*EXERCISE DETAILS*. Exact transcript, pictures excluded: write out every record below.

** Opening RECORD SET block **

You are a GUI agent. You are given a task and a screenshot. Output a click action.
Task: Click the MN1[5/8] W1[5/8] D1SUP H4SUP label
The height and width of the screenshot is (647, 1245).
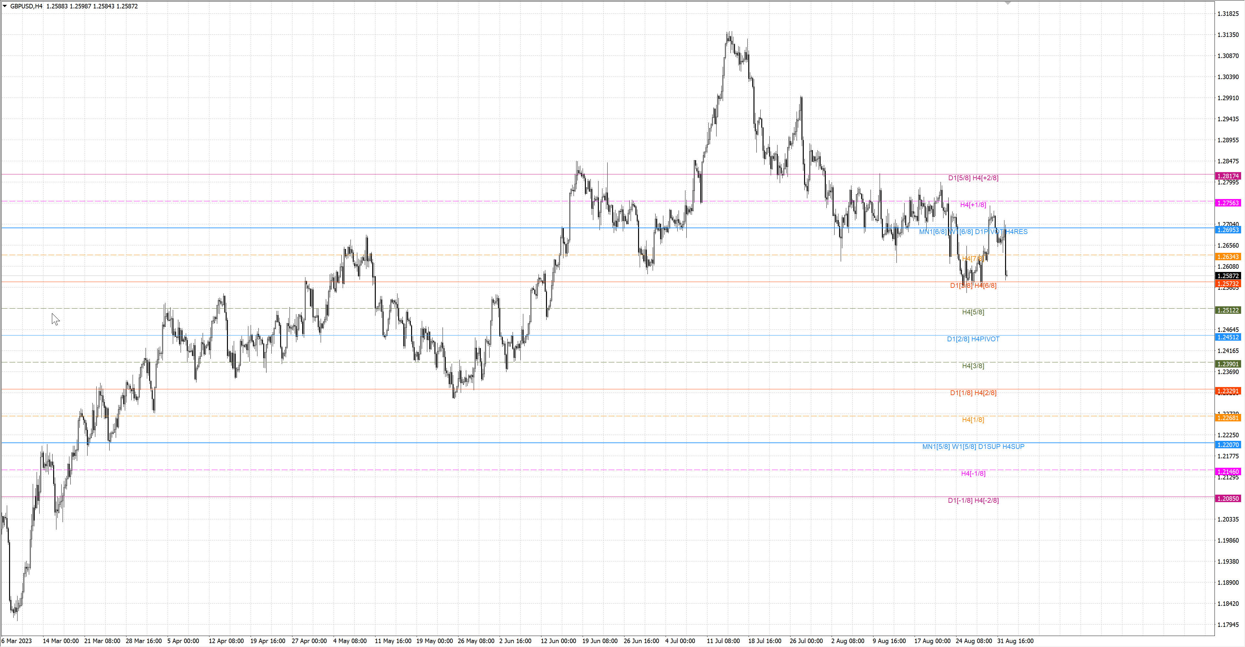click(x=973, y=446)
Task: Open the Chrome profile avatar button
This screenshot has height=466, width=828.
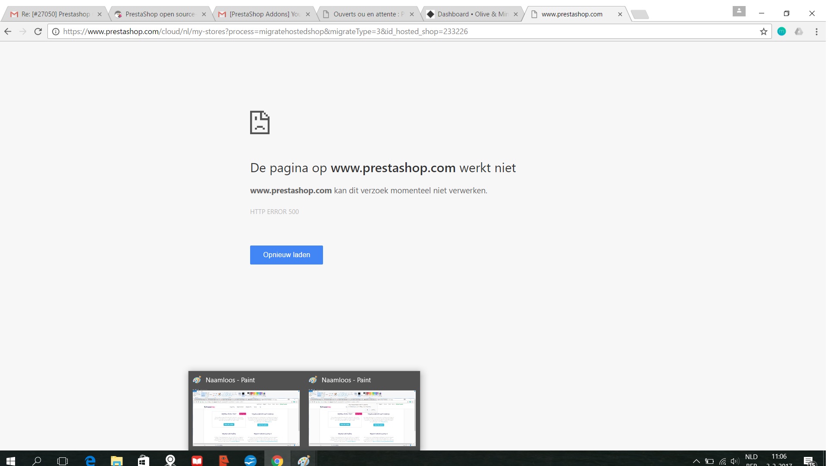Action: (739, 12)
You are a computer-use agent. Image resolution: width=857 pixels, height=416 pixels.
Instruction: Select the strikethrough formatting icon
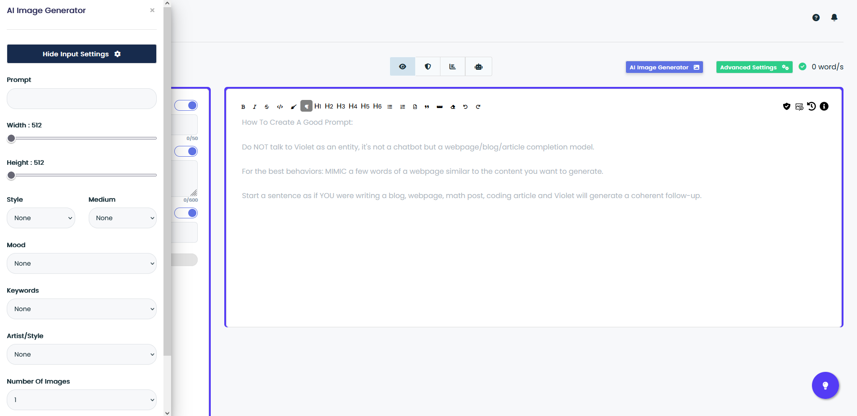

** Closing RECORD SET block **

*RESULT OF THIS TASK*.
You are a GUI agent. You are given a task and a screenshot. Output a click action.
Task: Click the MN1[5/8] W1[5/8] D1SUP H4SUP label
The height and width of the screenshot is (647, 1245).
click(x=973, y=446)
Task: Open the Chrome profile avatar button
This screenshot has height=466, width=828.
Action: (739, 12)
You are a computer-use agent. Image resolution: width=857 pixels, height=416 pixels.
Instruction: Select the strikethrough formatting icon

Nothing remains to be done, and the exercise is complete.